Copy the entries below again, from the first one down through the line containing "483 (182, 885)".

╔══

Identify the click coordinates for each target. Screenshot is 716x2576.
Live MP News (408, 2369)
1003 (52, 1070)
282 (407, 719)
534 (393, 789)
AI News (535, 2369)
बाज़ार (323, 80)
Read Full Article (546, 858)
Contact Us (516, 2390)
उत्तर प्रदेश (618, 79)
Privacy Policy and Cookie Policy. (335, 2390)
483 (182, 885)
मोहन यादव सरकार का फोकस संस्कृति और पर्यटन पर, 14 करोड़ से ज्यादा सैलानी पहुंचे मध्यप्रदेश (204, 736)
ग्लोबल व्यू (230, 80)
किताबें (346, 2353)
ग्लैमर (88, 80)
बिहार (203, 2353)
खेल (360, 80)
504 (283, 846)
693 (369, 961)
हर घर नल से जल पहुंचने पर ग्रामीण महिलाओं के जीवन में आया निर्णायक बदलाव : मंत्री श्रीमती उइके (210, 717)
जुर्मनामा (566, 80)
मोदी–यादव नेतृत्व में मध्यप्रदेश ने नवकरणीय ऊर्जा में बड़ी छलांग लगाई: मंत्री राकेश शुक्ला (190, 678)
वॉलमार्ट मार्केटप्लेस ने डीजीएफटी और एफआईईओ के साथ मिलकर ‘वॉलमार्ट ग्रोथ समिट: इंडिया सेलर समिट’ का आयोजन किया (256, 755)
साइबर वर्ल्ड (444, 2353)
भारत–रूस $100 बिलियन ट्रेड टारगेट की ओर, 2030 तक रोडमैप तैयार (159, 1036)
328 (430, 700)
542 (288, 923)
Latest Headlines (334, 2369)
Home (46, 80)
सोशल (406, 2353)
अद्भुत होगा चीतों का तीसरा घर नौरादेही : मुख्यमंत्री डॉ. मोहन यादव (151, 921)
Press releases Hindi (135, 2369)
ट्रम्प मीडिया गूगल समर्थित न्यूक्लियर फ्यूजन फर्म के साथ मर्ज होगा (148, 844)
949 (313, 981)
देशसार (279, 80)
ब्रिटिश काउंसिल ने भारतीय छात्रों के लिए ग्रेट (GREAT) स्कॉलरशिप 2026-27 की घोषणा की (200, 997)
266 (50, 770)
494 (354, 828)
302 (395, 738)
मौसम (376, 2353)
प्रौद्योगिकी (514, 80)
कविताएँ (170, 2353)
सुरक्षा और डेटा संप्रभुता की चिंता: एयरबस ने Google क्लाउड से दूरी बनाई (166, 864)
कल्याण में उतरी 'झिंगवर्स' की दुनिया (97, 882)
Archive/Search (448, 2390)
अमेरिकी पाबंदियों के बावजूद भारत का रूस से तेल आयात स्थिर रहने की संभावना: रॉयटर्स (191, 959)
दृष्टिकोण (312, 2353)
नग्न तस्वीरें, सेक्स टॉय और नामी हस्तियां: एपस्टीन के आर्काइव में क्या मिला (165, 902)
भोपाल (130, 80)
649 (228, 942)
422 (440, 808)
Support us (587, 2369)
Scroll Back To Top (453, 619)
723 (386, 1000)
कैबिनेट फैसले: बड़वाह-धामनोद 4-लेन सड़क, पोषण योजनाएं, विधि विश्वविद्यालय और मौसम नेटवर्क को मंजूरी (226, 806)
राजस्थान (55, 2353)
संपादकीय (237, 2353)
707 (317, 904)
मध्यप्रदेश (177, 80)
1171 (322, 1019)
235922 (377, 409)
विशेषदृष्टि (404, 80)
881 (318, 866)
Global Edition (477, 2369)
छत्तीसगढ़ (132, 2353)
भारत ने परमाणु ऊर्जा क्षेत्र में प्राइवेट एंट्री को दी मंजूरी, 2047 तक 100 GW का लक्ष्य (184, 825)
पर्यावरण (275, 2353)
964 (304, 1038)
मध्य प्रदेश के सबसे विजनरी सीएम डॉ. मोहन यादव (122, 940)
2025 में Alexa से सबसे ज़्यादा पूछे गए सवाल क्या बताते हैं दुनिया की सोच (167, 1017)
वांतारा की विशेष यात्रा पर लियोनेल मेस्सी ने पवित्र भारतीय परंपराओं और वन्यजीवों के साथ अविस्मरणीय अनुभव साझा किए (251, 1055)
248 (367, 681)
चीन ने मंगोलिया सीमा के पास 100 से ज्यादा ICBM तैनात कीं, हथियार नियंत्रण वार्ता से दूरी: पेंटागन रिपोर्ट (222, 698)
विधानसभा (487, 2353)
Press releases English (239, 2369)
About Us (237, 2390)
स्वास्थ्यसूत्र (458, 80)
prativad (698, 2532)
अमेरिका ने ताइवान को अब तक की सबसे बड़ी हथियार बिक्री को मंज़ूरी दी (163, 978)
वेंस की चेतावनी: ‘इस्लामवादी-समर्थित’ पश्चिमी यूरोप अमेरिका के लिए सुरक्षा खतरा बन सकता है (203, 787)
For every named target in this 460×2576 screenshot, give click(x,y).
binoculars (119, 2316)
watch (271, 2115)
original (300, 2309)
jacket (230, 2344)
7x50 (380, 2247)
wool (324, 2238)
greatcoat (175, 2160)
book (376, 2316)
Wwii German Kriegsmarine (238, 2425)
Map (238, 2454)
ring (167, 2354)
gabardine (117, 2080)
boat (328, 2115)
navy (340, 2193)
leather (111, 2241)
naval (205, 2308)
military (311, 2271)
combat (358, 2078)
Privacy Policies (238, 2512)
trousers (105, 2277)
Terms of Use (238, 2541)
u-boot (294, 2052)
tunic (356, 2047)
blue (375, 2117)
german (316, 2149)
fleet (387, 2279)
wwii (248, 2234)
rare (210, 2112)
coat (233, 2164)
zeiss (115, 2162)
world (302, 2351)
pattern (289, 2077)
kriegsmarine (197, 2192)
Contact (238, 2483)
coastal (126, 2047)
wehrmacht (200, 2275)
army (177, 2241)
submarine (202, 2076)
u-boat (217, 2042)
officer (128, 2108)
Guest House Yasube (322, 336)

╚══

__Output of the task__.
Identify the click coordinates for each target. Screenshot is 716x2576.
Live MP News (408, 2369)
1003 (52, 1070)
282 (407, 719)
534 (393, 789)
AI News (535, 2369)
बाज़ार (323, 80)
Read Full Article (546, 858)
Contact Us (516, 2390)
उत्तर प्रदेश (618, 79)
Privacy Policy and Cookie Policy. (335, 2390)
483 (182, 885)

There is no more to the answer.